First of all
to avoid misunderstanding between consumer and customer, in this research it is used customer term to describe either the consumer or the buyer, since all of the terms have the same meaning.
From the marketing definitions, it is explicitly stated that marketing really shows high relationship between the company and its customer. Therefore, customer is considered as important entity in marketing world and that’s why the customer behavior becomes one of the most popular concepts in today’s marketing world.
Customer behavior is defined as a direct action to acquire and consume products or services including the decision process that precedes those actions (Umar, 2000). In short, customer behavior studies about how a customer reacts against the company marketing strategy. Basically, the company uses its sales amount as the indicator of the strategy effectiveness. When the strategy meets the customer demands, usually the sales amount will increase.
However, it is difficult to know even to guess the customer reaction in daily life. Therefore, a model is needed to describe the relationship between the company strategy and the customer behavior. Kotler, et.al (1994) have suggested a customer behavior model (see figure 2.1). They also noted, “Marketers must figure out what is in the buyer’s black box.” (Kotler, et.al 1994, p.136).

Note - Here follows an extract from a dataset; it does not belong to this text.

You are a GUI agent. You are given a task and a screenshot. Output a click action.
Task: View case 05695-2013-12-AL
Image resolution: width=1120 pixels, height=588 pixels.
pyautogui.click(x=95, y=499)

As a result, company must be the customer driven company, where the entire strategies now must follow the customer demands. The goal is to satisfy the customers, which at the end could also increase the company profit significantly. As Kotler said:
To succeed, or simply to survive, companies need a new philosophy. To win in today’s marketplace, companies must be customer-centered; they must deliver superior value to their target customers. They must become adopt in building customer, not just building products. They must be skillful in market engineering, not just product engineering. (Kotler, et.al 1994, p.551).
Several reasons have been promoted that explains why the customer satisfaction is really important (Kotler, et.al 1994, p.555; Kalakota, et.al 2001, pp.170):
· It costs six times more to sell to a new customer than to sell to an existing one.
· A typical dissatisfied customer will tell eight to ten people about his or her experience. In contrast, highly satisfied customer will tell more people about his/her good experience.
· The odds of selling a product to a new customer are 15 percent, whereas the odds of selling a product to an existing customer are 50 percent.
·They are less price sensitive.
· They remain for customer for a longer period.
·They buy additional products over time as the company introduces related products or improvement.